Nasce una lista, Alternativa per l’Italia, in cui, nel simbolo, svetta il claim No green pass. I contrari al certificato verde, fin dagli esordi, pare abbiano avuto una connotazione più politica, quasi da tifosi, rispetto ai favorevoli e a chi lo ha semplicemente accettato. Insomma, dalle piazze agli scranni di Montecitorio?
«A Mario Adinolfi non manca certo l’intelligenza. Mi piacerebbe che l’impiegasse meglio, certo, ma non si può avere tutto nella vita. Da sempre i politici di ogni latitudine si sono riferiti ai cittadini come agli ultras sugli spalti di uno stadio. Si riferiscono a volte alle paure e alle fragilità oppure puntano su sentimenti di appartenenza e sulla fede religiosa, ma lo scopo è sempre lo stesso: capitalizzare sacche di risentimento e di ignoranza che vengono colpevolmente trascurate dagli altri.

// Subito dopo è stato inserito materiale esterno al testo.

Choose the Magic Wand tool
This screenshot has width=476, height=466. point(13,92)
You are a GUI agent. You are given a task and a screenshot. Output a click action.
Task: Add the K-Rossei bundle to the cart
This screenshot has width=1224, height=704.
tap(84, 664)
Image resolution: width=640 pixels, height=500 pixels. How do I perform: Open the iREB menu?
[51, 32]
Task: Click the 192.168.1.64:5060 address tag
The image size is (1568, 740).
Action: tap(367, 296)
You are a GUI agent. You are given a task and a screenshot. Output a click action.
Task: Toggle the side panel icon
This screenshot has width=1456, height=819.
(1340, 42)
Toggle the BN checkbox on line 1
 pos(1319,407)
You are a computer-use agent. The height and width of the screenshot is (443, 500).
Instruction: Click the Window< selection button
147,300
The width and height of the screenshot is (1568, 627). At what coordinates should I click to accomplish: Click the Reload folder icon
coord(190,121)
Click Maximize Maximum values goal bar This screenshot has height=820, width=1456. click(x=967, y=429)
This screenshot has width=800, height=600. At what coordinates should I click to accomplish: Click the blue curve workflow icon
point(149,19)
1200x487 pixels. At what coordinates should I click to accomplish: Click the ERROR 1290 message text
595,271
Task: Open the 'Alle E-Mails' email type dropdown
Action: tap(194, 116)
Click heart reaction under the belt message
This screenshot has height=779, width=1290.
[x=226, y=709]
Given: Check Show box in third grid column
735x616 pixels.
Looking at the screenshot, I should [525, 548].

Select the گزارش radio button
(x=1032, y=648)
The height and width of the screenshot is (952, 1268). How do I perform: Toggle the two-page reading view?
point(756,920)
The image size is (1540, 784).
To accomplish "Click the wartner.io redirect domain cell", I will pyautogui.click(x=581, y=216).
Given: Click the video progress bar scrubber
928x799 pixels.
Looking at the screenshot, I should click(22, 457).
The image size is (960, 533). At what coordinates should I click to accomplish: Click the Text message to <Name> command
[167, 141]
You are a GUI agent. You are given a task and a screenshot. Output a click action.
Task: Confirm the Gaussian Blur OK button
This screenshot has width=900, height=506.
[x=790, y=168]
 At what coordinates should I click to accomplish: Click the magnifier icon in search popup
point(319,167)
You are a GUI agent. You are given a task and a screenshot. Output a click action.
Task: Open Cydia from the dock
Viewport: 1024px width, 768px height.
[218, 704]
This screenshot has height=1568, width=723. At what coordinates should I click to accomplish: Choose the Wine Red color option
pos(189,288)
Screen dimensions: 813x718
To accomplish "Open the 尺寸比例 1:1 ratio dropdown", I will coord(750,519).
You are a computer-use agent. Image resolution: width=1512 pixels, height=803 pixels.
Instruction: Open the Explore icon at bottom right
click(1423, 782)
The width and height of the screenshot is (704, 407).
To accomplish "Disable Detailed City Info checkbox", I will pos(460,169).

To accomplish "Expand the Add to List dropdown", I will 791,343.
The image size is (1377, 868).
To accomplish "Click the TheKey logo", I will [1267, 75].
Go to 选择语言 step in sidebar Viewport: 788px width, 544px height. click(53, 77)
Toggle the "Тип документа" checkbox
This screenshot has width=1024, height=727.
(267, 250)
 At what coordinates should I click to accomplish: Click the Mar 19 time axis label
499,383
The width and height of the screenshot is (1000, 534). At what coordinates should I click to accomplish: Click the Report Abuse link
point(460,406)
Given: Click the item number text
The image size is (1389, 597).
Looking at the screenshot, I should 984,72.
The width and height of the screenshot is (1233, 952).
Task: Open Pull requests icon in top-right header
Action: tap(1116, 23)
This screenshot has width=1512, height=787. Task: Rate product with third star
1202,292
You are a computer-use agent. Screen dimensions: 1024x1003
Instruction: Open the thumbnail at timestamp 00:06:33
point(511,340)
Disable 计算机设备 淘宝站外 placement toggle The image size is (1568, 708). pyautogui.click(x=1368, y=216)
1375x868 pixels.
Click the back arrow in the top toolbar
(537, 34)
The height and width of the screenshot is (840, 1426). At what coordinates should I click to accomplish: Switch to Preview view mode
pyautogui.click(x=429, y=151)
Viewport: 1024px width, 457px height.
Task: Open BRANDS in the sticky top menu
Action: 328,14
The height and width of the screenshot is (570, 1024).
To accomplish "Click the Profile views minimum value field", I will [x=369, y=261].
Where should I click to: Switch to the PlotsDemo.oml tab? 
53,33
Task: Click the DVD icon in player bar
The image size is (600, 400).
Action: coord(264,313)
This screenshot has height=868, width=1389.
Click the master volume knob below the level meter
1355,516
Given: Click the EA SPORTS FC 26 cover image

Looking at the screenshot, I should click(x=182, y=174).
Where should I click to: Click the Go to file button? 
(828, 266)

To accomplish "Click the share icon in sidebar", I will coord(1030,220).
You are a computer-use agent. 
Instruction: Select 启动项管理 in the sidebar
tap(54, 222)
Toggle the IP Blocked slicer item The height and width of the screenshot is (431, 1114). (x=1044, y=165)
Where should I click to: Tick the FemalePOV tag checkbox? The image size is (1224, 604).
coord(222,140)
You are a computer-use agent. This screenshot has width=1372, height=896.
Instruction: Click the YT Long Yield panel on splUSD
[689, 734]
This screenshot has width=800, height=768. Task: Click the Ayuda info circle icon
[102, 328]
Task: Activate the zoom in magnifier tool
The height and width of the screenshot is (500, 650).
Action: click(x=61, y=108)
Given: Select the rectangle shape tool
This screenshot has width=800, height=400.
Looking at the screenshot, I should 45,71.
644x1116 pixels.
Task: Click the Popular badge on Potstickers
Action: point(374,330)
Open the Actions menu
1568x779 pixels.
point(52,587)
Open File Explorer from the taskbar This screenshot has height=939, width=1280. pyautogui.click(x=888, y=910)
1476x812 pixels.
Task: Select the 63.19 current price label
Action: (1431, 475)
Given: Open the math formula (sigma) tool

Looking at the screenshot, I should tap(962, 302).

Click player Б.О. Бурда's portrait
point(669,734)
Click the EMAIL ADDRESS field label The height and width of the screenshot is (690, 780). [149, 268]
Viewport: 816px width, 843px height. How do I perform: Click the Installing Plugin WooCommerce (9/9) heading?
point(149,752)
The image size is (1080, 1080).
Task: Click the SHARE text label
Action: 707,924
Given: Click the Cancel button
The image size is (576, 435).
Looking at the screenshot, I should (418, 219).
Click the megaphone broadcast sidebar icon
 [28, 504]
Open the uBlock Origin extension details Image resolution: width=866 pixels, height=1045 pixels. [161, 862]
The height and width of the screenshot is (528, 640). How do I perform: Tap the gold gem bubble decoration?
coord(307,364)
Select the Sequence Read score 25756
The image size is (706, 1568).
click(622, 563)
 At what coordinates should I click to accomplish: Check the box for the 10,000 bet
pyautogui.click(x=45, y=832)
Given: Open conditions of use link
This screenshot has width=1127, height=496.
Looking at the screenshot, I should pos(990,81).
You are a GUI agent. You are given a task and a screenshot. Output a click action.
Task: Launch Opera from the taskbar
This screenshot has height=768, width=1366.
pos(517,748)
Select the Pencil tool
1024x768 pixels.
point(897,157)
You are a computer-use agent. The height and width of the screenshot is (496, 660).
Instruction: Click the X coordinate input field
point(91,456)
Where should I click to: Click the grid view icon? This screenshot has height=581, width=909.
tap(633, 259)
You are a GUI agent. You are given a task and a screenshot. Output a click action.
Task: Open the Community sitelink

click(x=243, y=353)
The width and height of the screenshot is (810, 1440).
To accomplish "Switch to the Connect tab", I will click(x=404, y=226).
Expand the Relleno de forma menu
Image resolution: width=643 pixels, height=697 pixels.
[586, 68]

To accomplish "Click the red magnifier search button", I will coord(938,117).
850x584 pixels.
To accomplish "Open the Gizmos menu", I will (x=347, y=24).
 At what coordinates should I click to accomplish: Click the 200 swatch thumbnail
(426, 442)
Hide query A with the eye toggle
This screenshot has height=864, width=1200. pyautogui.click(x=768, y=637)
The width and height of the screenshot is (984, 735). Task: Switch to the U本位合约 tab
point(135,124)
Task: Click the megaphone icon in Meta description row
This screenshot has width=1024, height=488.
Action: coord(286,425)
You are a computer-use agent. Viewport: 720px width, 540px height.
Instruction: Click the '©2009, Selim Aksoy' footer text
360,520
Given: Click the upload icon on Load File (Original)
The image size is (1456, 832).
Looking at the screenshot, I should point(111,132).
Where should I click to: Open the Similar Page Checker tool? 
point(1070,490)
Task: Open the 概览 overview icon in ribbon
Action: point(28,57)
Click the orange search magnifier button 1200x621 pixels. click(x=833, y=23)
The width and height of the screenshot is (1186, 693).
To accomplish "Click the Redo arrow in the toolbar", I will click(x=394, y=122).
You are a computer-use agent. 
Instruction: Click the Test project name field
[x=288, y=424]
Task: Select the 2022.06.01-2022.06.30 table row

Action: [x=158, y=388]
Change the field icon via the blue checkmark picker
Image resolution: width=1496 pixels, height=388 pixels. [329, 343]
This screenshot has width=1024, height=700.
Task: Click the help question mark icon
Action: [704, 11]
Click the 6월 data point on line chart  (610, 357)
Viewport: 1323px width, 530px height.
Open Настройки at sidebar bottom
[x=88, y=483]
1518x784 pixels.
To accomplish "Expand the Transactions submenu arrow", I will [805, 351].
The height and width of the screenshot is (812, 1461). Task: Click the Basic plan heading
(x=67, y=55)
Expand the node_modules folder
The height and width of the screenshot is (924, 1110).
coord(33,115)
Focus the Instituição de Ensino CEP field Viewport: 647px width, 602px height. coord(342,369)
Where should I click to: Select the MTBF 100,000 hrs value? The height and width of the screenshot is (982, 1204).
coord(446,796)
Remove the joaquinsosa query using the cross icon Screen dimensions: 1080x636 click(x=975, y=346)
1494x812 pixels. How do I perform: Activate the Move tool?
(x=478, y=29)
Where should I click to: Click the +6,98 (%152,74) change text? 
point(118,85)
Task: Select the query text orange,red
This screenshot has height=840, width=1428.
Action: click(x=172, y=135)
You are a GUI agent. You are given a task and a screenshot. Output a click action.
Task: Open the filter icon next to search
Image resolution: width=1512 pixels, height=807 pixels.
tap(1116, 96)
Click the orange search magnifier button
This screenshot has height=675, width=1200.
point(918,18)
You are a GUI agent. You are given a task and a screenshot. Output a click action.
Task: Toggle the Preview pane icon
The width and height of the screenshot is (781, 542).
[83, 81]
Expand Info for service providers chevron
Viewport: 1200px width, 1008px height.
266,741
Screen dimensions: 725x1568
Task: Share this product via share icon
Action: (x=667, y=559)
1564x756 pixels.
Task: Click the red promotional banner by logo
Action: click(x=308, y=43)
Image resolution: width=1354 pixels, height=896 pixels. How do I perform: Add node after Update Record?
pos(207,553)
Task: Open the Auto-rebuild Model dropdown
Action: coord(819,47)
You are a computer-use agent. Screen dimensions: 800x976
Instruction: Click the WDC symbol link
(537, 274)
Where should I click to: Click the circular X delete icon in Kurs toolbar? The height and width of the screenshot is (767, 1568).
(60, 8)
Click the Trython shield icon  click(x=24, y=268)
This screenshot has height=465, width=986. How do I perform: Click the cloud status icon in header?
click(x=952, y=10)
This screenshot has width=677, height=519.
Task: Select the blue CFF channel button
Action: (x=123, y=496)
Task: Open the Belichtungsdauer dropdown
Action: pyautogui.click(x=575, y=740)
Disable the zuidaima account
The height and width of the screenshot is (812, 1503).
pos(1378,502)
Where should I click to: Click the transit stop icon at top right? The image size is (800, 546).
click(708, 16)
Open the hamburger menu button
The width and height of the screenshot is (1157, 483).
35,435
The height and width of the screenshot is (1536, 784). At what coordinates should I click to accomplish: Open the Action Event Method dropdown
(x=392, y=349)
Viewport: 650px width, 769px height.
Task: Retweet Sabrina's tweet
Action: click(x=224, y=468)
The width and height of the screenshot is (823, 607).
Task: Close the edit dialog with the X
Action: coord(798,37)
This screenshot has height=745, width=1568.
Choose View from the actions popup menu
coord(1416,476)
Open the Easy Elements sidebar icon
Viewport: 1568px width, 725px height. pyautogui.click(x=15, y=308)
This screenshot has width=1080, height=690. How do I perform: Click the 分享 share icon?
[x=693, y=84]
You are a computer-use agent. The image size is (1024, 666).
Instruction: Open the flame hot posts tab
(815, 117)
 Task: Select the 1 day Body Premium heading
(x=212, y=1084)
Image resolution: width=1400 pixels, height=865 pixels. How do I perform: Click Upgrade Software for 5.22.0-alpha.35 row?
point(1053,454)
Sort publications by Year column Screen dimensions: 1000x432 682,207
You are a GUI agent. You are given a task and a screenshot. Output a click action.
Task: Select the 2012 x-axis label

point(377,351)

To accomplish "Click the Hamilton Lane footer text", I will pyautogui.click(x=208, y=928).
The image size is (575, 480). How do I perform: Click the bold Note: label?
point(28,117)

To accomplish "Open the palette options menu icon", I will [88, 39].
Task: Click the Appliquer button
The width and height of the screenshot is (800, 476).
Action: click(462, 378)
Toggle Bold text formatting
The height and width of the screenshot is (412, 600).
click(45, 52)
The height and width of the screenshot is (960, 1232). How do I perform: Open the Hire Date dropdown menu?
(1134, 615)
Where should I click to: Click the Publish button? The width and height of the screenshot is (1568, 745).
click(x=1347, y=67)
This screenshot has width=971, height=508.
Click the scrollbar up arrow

Nella seconda edizione di Tifosi, mi sono occupato della pandemia proprio sotto questo aspetto. La polarizzazione dei cittadini rispetto agli interventi del governo è stata sfruttata da molti che hanno preferito soffiare sul fuoco, laddove avrebbero dovuto avere la pazienza di spiegare bene quello che accadeva e le decisioni che venivano prese. Alternativa per l’Italia è la risposta sbagliata a domande che chi è rimasto indietro ha trovato inevase».